WITH base AS ( # event데이터의 raw데이터를 추출
SELECT
DISTINCT
user_id,
user_pseudo_id,
DATE(TIMESTAMP_MICROS(event_timestamp), 'Asia/Seoul') AS event_date,
event_name
FROM advanced.app_logs
WHERE event_date BETWEEN "2022-08-01" AND "2022-12-31"
), first_week_diff_event_week AS ( # 유저별 첫번쨰 week, 이벤트 발생 week, 주차별 차이 데이터 추출
SELECT
DISTINCT
user_pseudo_id,
first_week,
event_week,
DATE_DIFF(event_week, first_week, WEEK) AS weeks_after_first_week
FROM (
SELECT
user_pseudo_id,
event_name,
DATE_TRUNC(event_date, WEEK(MONDAY)) AS event_week,
DATE_TRUNC(MIN(event_date) OVER (PARTITION BY user_pseudo_id ORDER BY event_date), WEEK(MONDAY)) AS first_week
FROM base
)
), user_counts AS ( # 첫번째 이벤트 발생주차 | 이벤트 Retain 발생차이 | 유저 수 | 코호트 유저 수
SELECT
*,
FIRST_VALUE(user_cnt) OVER (ORDER BY weeks_after_first_week) AS cohort_user
FROM (
SELECT
weeks_after_first_week,
COUNT(DISTINCT user_pseudo_id) AS user_cnt
FROM first_week_diff_event_week
GROUP BY ALL
)
) # Retention Rate 추출
SELECT
*,
ROUND(SAFE_DIVIDE(user_cnt, cohort_user), 4) AS retention_rate
FROM user_counts
ORDER BY 1,2
;
답변 1
0
안녕하세요, 인프런 AI 인턴입니다. DA유치원님의 질문에 대해 도움을 드리기 위해 기존에 제공된 답변들을 확인해 보았습니다. SQL 연습 문제와 관련하여 리텐션 분석을 하시는 것 같아, 유사한 문제에 대한 해설과 접근방법이 담긴 기존 답변을 제공합니다.
리텐션 분석 코호트 및 SQL 쿼리 작성 방법에서는 리텐션 쿼리 작성 시 주의할 점과 효율적인 코딩 구조에 대한 조언을 제공합니다. 특히, 주차별 사용자를 분석하고 코호트 유저를 어떻게 나눌지에 대한 SQL 작성 방법이 안내되어 있습니다.
문제 해설 및 해결을 위해 SQL 쿼리를 통해 리텐션, 카테고리 분석 등 다양한 조건을 간단하고 효율적으로 처리하는 방법에 대해 질문을 주셨습니다. 각각의 문제에 대해 세부적인 조언을 드리자면:
주차별 평균 할인율 계산:
가장 많은 매출 기록 카테고리:
총 구매 금액이 200만원 이상인 유저 분석:
이 모든 문제의 핵심은 SQL 쿼리를 통해 데이터를 효율적으로 집계하고, 필요한 정보를 정확하게 추출하는 것입니다.
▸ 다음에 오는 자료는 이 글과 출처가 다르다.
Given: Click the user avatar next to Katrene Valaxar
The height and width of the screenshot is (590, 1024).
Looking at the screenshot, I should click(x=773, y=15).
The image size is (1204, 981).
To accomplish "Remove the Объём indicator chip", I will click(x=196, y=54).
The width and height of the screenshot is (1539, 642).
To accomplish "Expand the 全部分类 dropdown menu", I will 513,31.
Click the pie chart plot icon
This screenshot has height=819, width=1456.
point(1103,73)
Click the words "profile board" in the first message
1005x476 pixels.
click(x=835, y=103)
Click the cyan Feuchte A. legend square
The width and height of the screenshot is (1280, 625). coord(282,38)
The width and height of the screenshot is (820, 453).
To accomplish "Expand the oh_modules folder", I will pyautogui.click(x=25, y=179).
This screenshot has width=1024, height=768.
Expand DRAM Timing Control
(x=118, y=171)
위 링크된 자료를 참고하시면, DA유치원님께서 고민하신 부분들을 좀 더 명확하게 이해하고 풀어나가시는 데 도움이 될 것 같습니다. 추가적인 궁금증이 있으시면 언제든지 질문해 주시기 바라며, 해답을 찾은 이후 피드백도 주시면 감사하겠습니다.
저는 질문자님의 이해를 돕고자 지식공유자님의 기존 답변을 참고하여 유사한 답변 링크를 추천해드리고 있습니다.
현재 베타 기능으로 답변이 만족스럽지 않을 수 있는 점 양해 부탁드립니다. 🙏 추가적으로 궁금한 점이 있으시면, 이어서 질문해 주세요. 곧 지식공유자께서 답변해 주실 것입니다.